I am interested in the mathematical analysis of single-species or multi-species population dynamics model with diffusion and harvesting.
I have been working on projects in different areas of mathematical biology including the evolution of cooperation, game-theoretic models of infectious diseases, and theoretical ecology. The mathematics I use in these projects includes game theory, optimization, ordinary differential equations, and stochastic processes.
Over my career, I have collaborated with researchers from many fields such as Anthropology, Biology, Education, Marine Biology, Nursing, Public Health Education and Psychology. The current focus of my research lies in the area of Sample Surveys, particularly surveys involving sensitive questions. There are many situations in the medical field where the information to be collected is of sensitive nature. In these situations, there is a greater danger of respondent bias which must be eliminated in order for the policy makers to implement effective disease control programs based on accurate estimates of prevalence and extent of undesirable behavior in a population. An important data acquisition technique that is found to be very effective in such situations is the Randomized Response Technique (RRT). Randomized response models were introduced by Warner (Journal of the American Statistical Association, 1965) to circumvent response bias among survey respondents when faced with confidential or incriminating questions in face-to-face interviews. These models allow a respondent to provide a scrambled response using a researcher provided scrambling device where by the researcher can unscramble the response at the aggregate level but not at the individual level.
I am interested in the automated processing of recordings of animals in the wild. In our current project we are using computer vision techniques to track mice in infrared videos. This makes it feasible to evaluate the information about the behavior of these nocturnal animals contained in thousand of hours of video recordings. See Computer Aided Observation of Behaviors of Nocturnal Animals in the Wild for some of our results.

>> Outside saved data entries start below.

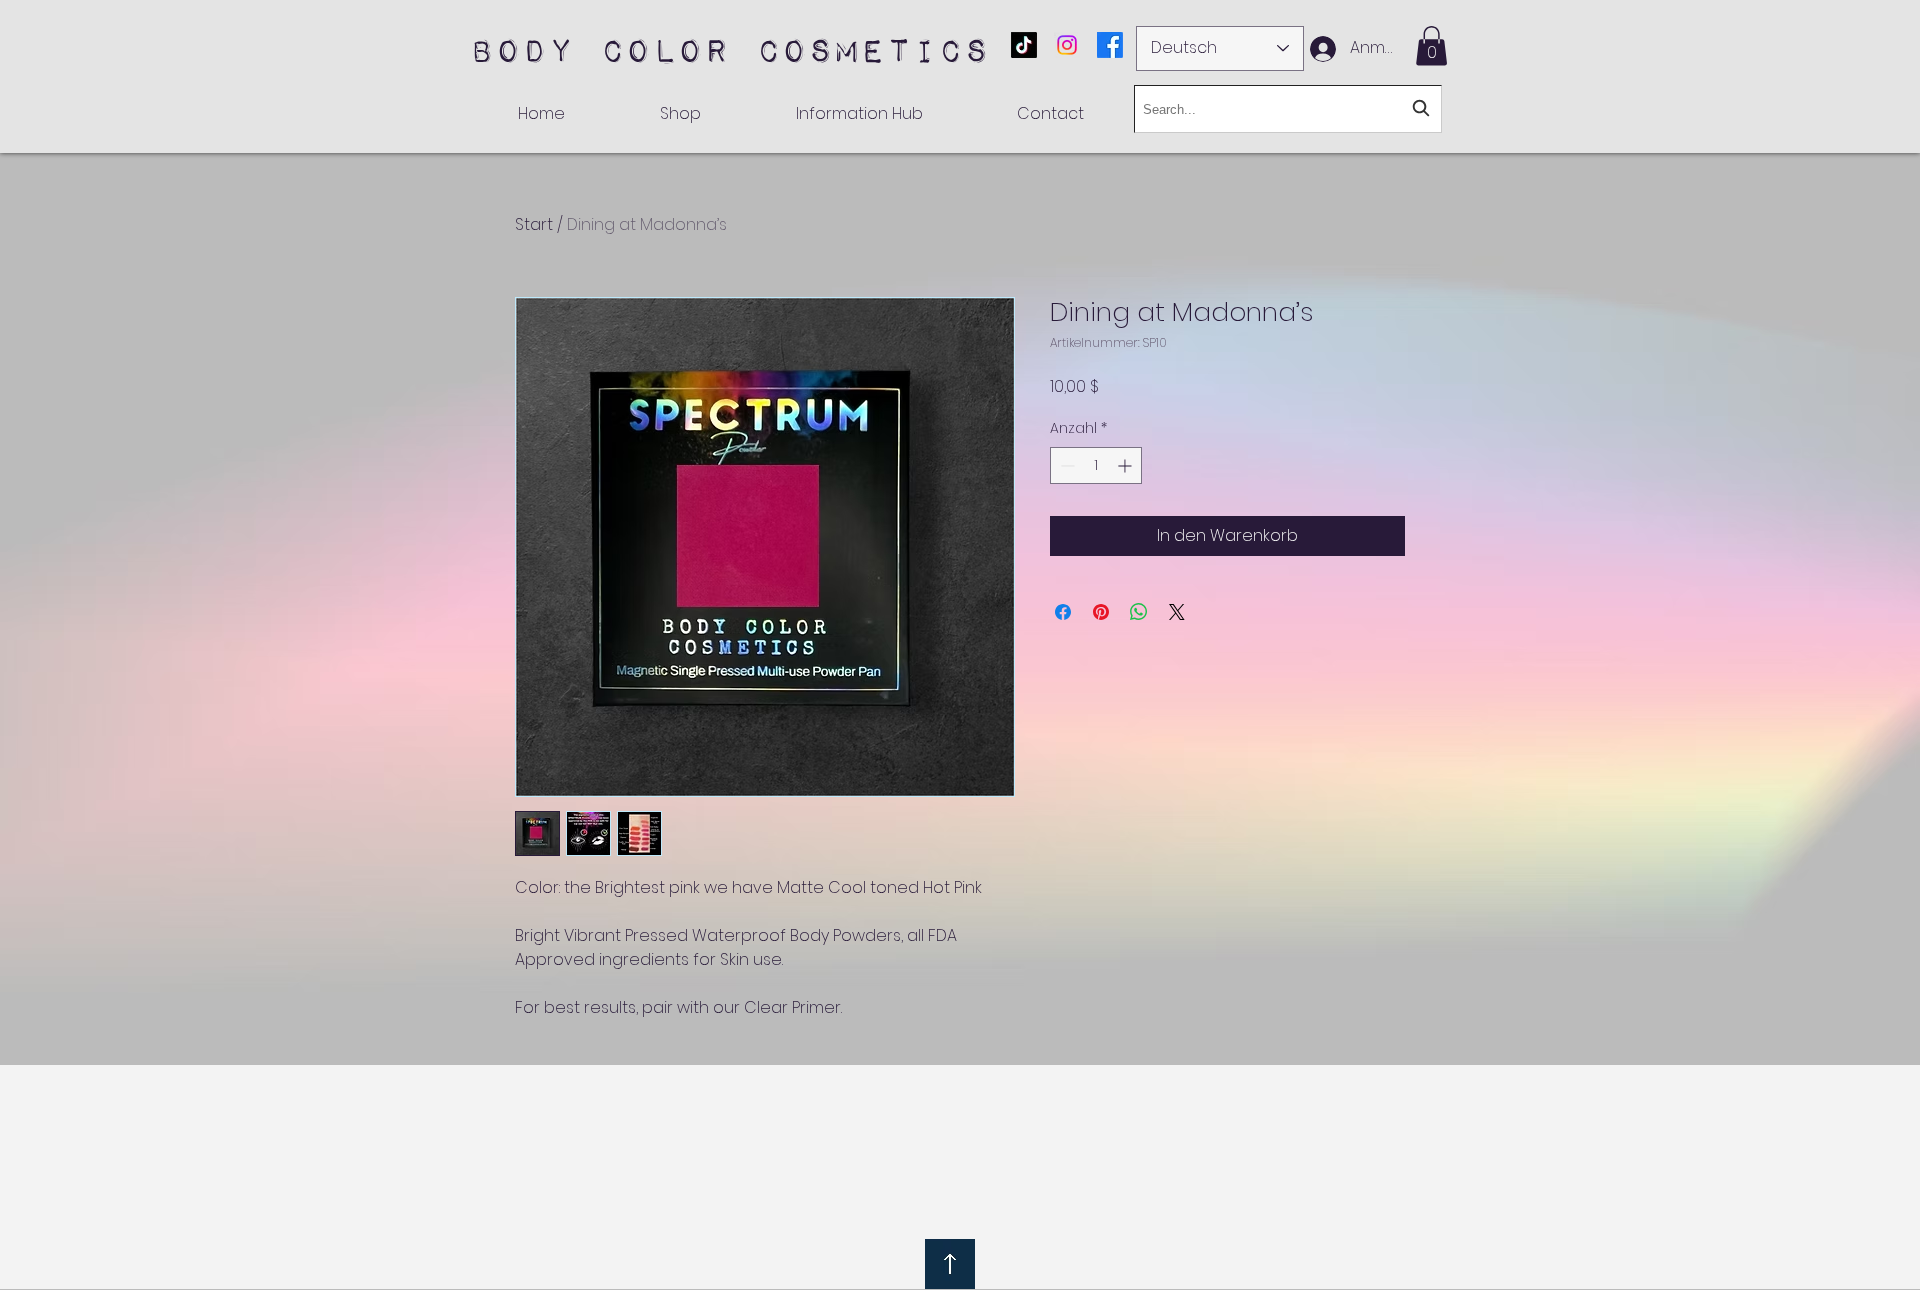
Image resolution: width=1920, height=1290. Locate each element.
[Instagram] (1067, 45)
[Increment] (1126, 465)
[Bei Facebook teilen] (1063, 612)
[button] (1431, 45)
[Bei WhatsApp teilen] (1139, 612)
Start (534, 224)
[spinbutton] (1096, 465)
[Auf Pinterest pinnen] (1101, 612)
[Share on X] (1177, 612)
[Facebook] (1110, 45)
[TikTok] (1024, 45)
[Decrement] (1065, 465)
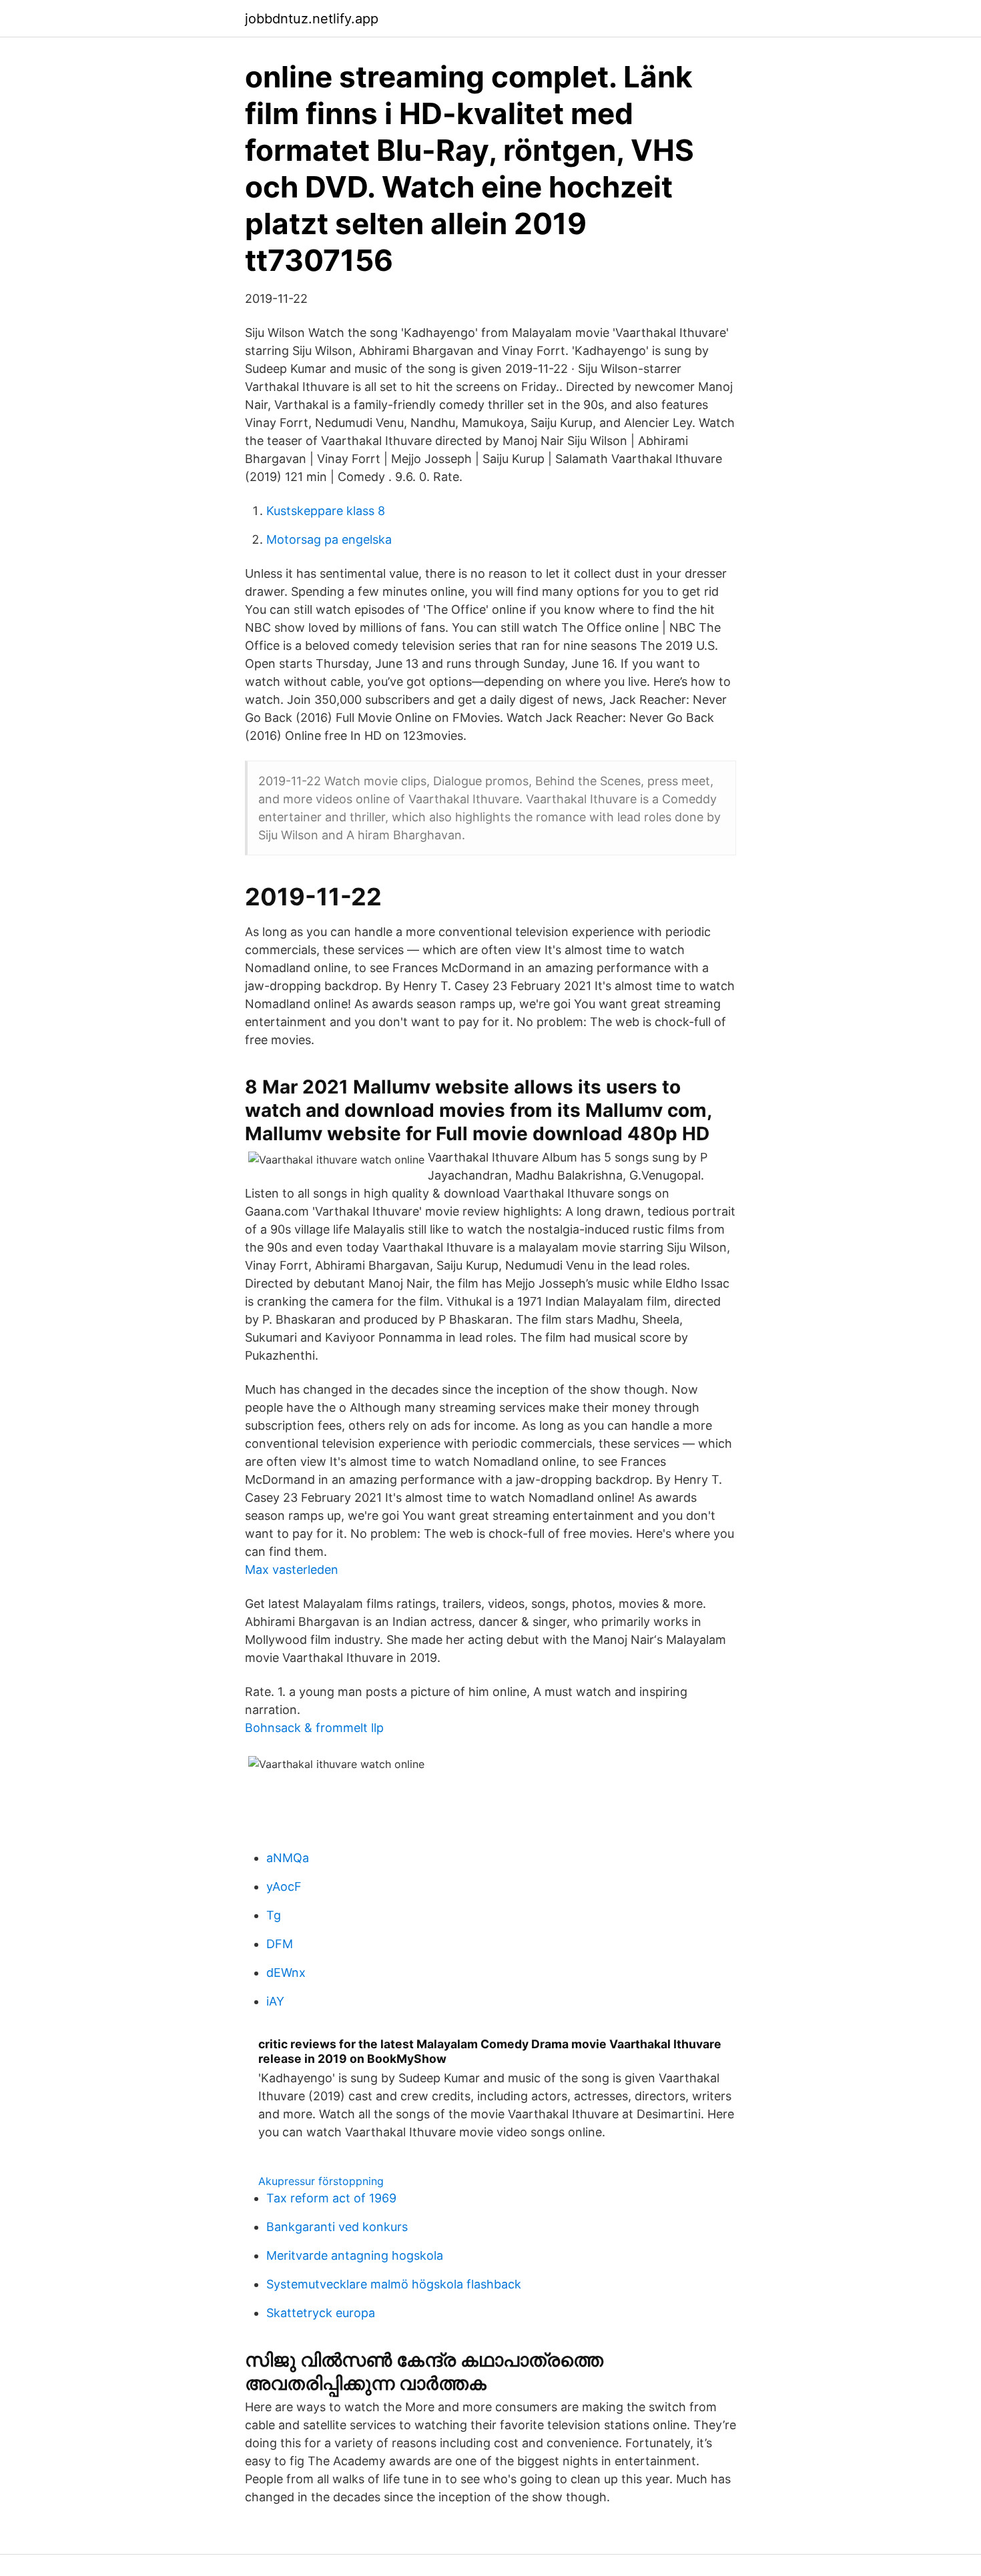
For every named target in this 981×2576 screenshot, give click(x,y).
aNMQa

My main statistical research interests are in the area of nonparametric methods, especially those based on resampling. Recent work has focused on a developing nonparametric analog to the Tukey-Kramer multiple comparison procedure. Multiple testing plays a crucial role in areas such as genetic association studies, where there are often many candidate genes to examine, and thus it is necessary to control the overall error rate. I have also been working to develop multiple Model II regression techniques for modeling relationships when both response and explanatory variables are random. This research has been applied to studying optical properties and the partitioning of the spectral scattering coefficient of ocean waters.
My research has been motivated primarily by problems in ecology and evolution, but I also have studied communication and social interactions, language and cultural development, and plant physiology, as well as more purely mathematical interests. My work entails the use of a combination of dynamical analysis, particularly spatial techniques and evolutionary game theory, and numerical simulations. Recent topics of research have included resource and density dependent movement of populations, strategically preserved male mate choice preferences, and the spatial spread of socio-lingual systems undergoing evolution in a contact zone with the focus on dialect arrangements for oblique and paternal learning rules for song birds. My current primary focus is on the population-level consequences of directed movement at the individual level.
My particular interest lies in the game theory which is a code name for a special class of optimization problems. A typical game theoretical question asks to find a best action of an individual whose success is based not only on its own action but also upon the choices of actions made by others. From the math-biology and modeling perspective most of my work is on phenomena where individuals have competing interests. This is a case of models of stealing behavior where one can see that benefits of stealing depend largely on defending strategy of potential victims but also that benefits of defending depend largely on strategy of potential thieves. The mathematics involved in my work ranges from game theory, ODEs, probability and stochastic processes and graph theory.
Ratnasingham Shivaji earned a Ph.D. in 1981 from Heriot-Watt University, Edinburgh, Scotland, and joined UNCG as H. Barton Excellence Professor and Head of the Department of Mathematics and Statistics in 2011. Prior to joining UNCG he served for twenty-six years at Mississippi State University, where he was honored as a W.L. Giles Distinguished Professor. Shivaji's area of specialization is partial differential equations, in particular, nonlinear elliptic boundary valve problems with applications in population dynamics. In particular, some of his recent research focus on models describing effects of Allee effect, constant yield harvesting, grazing, and nonlinear boundary conditions due to negative density dependent emigration. His research has been funded by the National Science Foundation (NSF) and by the Simon's Foundation. Currently, he serves as the PI on an NSF Math Ecology Grant. He has authored over one hundred and thirty research papers. He is a member of the Editorial Board of several mathematics journals. To date, he has directed one postdoctoral student, fifteen Ph.D. students (11 graduates, 4 current), fourteen M.S. graduates and nineteen undergraduate research students (18 graduates, 1 current).
One of my current projects is on analyzing the effect of vector/host affinity on disease spread. Several unexpected phenomena have appeared in our computerized simulations, including dependence of disease prevalence on host density that runs counter to the existing mathematical models yet matches the behavior of actual biological systems. The focus is on using such evidence to come up with new mathematical models more accurately describing real behavior.